Tag Archives: YouTube

November 2016 Music Picks

To celebrate the Irish mid-autumn, we feature two video clips that have recently captured Martin Doyle‘s ear. The first is a video of Barbara Maria Willi (harpsichord) and Jana Semerádová (flute) performing a JS Bach Andante composition. Martin is a big fan of Jana’s flute playing and was very pleased to met her at the 20th Sligo Festival of Baroque Music in September, 2015.

The second is a video clip of the legendary Ronan Browne playing Uilleann Pipes. Martin and Ronan enjoy a friendship that goes back many years and they also share a mutual appreciation for each other as musicians. Martin recently commented that “Ronan’s music is as as honest as you’ll find”. Here’s Ronan’s latest video clip which was recorded in Annagh in the County Clare.

The full version of this video, which includes Ronan’s introduction in Gaeilge, can be viewed here: HUP MILLTOWN Ronan Browne »

Much thanks to Jana and Ronan for their efforts and integrity – it’s a privilege to hear this music.

The Day We Went To Sligo

September 26 this year saw Martin Doyle attend the 20th Sligo Festival of Baroque Music where he had been invited to have a instrument makers stall and offer a workshop on Baroque flute making.

Martin Doyle's stall at the 20th Sligo Festival of Baroque Music, September 2015

Martin Doyle’s stall at the 20th Sligo Festival of Baroque Music, September 2015

Reflecting on the event, Martin commented that he had a wonderful time, met some lovely people and attended some excellent workshops and recitals.
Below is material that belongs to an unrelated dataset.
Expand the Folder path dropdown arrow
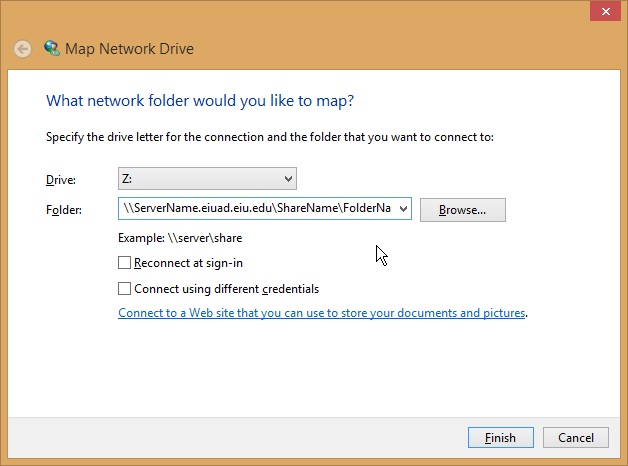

Recital at the 20th Sligo Festival of Baroque Music

Members of the Collegium Marianum offer a recital at the 20th Sligo Festival of Baroque Music, September 2015

One of the people who really impressed Martin was the Czech flute player Jana Semerádová, whose Baroque flute master class and recitals Martin attended. The following is a video clip of Jana performing a concerto in G major for flute by the Italian Baroque composer and violinist Giuseppe Tartini with members of the Collegium Marianum.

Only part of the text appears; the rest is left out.